Task to complete | Once you reach the line containing "Instruction: Navigate to" in the entries below, write out that line and each one after it down to the line containing "Task: Increase the Title count", exactly and with nothing added.

:: Records for this exercise ::

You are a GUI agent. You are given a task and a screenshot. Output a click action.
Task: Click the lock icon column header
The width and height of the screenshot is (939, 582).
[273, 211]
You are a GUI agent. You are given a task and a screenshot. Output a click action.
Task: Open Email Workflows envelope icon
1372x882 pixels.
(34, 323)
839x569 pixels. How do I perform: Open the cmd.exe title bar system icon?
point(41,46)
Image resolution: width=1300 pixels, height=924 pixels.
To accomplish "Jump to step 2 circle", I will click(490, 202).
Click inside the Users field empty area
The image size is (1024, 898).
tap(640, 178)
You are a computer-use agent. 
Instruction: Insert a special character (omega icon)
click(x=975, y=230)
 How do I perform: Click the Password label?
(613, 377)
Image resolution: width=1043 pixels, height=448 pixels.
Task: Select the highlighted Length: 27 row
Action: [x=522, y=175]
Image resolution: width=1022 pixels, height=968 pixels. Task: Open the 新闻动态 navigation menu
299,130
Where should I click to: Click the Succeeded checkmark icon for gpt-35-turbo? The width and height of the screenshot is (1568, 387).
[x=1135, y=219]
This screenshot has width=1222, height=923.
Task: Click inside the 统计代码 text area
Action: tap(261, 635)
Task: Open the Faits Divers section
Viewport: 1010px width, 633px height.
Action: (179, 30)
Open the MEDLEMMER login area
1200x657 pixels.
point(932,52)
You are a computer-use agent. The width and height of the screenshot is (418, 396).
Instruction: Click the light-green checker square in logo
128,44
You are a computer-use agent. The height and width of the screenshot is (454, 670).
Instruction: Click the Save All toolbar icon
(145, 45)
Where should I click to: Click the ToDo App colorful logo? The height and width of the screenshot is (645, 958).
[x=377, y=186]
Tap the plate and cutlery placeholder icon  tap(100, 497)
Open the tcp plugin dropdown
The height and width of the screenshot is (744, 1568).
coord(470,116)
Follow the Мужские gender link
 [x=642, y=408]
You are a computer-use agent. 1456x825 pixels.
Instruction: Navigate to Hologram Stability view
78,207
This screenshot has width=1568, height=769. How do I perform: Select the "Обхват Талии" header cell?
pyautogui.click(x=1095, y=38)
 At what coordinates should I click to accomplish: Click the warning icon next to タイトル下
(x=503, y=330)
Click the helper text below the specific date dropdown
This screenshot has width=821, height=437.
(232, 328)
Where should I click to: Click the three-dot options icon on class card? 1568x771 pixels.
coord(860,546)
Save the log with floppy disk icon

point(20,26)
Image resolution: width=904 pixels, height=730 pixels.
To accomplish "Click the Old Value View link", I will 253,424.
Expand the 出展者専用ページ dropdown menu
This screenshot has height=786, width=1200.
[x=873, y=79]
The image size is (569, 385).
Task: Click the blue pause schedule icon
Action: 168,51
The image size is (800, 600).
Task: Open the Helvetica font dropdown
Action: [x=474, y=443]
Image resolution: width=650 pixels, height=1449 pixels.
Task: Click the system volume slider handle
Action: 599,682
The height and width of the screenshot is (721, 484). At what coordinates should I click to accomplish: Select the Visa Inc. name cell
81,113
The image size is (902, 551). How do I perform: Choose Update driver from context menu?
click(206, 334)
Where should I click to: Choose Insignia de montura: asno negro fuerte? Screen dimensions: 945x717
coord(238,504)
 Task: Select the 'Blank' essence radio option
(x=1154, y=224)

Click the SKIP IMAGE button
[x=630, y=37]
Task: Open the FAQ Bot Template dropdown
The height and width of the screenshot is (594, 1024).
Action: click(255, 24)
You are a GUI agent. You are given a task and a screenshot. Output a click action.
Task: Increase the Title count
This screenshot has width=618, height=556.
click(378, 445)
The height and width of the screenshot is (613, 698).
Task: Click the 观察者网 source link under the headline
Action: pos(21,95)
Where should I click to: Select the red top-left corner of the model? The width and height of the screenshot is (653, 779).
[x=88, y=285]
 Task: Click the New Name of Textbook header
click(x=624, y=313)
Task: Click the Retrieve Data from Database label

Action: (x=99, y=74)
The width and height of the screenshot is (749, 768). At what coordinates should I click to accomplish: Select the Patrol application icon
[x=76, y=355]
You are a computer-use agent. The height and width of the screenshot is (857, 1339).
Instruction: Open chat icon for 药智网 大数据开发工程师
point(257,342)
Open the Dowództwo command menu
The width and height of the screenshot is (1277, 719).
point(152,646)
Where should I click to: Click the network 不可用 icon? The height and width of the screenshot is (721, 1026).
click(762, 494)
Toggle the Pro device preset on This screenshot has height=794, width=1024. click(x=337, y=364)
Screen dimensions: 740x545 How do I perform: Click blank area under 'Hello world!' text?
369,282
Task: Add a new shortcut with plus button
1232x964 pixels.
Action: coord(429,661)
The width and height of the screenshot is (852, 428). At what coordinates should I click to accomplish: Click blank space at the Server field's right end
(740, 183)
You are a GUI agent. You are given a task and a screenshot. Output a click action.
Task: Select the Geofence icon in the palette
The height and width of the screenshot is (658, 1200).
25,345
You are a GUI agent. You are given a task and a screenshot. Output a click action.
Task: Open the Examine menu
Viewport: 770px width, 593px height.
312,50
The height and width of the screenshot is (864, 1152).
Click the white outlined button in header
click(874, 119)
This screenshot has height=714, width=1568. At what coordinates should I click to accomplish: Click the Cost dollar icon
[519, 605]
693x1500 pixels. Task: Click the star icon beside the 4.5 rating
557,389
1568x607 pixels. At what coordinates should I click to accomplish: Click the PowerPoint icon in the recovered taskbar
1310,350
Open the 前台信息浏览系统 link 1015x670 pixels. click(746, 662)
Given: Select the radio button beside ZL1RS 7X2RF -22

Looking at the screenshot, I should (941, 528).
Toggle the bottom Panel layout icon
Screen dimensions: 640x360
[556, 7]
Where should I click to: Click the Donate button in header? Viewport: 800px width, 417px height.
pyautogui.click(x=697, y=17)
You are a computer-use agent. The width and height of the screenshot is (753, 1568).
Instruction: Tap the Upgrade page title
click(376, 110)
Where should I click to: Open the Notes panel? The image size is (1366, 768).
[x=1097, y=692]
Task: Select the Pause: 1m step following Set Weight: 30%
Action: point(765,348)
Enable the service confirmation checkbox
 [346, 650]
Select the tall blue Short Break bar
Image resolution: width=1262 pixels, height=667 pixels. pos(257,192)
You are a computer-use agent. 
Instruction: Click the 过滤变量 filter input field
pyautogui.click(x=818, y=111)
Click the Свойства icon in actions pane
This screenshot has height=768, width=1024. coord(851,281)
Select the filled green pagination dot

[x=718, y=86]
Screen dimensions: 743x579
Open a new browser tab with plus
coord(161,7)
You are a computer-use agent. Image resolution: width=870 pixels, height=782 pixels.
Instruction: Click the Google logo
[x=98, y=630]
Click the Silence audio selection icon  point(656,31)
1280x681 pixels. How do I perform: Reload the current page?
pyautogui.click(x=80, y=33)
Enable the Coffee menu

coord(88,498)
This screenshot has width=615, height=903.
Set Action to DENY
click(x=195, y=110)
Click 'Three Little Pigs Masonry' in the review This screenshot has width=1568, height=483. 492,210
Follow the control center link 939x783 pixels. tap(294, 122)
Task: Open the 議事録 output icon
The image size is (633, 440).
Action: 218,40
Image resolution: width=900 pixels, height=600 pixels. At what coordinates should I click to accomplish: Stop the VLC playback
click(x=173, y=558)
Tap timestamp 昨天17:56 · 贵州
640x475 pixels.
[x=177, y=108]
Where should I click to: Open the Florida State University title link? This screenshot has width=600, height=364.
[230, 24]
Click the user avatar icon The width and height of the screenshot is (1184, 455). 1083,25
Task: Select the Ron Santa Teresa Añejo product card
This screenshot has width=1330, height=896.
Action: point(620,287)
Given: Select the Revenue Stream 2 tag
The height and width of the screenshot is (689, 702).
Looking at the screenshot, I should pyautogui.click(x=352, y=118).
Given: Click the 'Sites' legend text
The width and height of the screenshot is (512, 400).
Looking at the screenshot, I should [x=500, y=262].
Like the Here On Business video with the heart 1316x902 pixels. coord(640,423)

:::

Exercise response |
Instruction: Navigate to Hologram Stability view
78,207
This screenshot has width=1568, height=769. How do I perform: Select the "Обхват Талии" header cell?
pyautogui.click(x=1095, y=38)
 At what coordinates should I click to accomplish: Click the warning icon next to タイトル下
(x=503, y=330)
Click the helper text below the specific date dropdown
This screenshot has width=821, height=437.
(232, 328)
Where should I click to: Click the three-dot options icon on class card? 1568x771 pixels.
coord(860,546)
Save the log with floppy disk icon

point(20,26)
Image resolution: width=904 pixels, height=730 pixels.
To accomplish "Click the Old Value View link", I will 253,424.
Expand the 出展者専用ページ dropdown menu
This screenshot has height=786, width=1200.
[x=873, y=79]
The image size is (569, 385).
Task: Click the blue pause schedule icon
Action: 168,51
The image size is (800, 600).
Task: Open the Helvetica font dropdown
Action: [x=474, y=443]
Image resolution: width=650 pixels, height=1449 pixels.
Task: Click the system volume slider handle
Action: 599,682
The height and width of the screenshot is (721, 484). At what coordinates should I click to accomplish: Select the Visa Inc. name cell
81,113
The image size is (902, 551). How do I perform: Choose Update driver from context menu?
click(206, 334)
Where should I click to: Choose Insignia de montura: asno negro fuerte? Screen dimensions: 945x717
coord(238,504)
 Task: Select the 'Blank' essence radio option
(x=1154, y=224)

Click the SKIP IMAGE button
[x=630, y=37]
Task: Open the FAQ Bot Template dropdown
The height and width of the screenshot is (594, 1024).
Action: click(255, 24)
You are a GUI agent. You are given a task and a screenshot. Output a click action.
Task: Increase the Title count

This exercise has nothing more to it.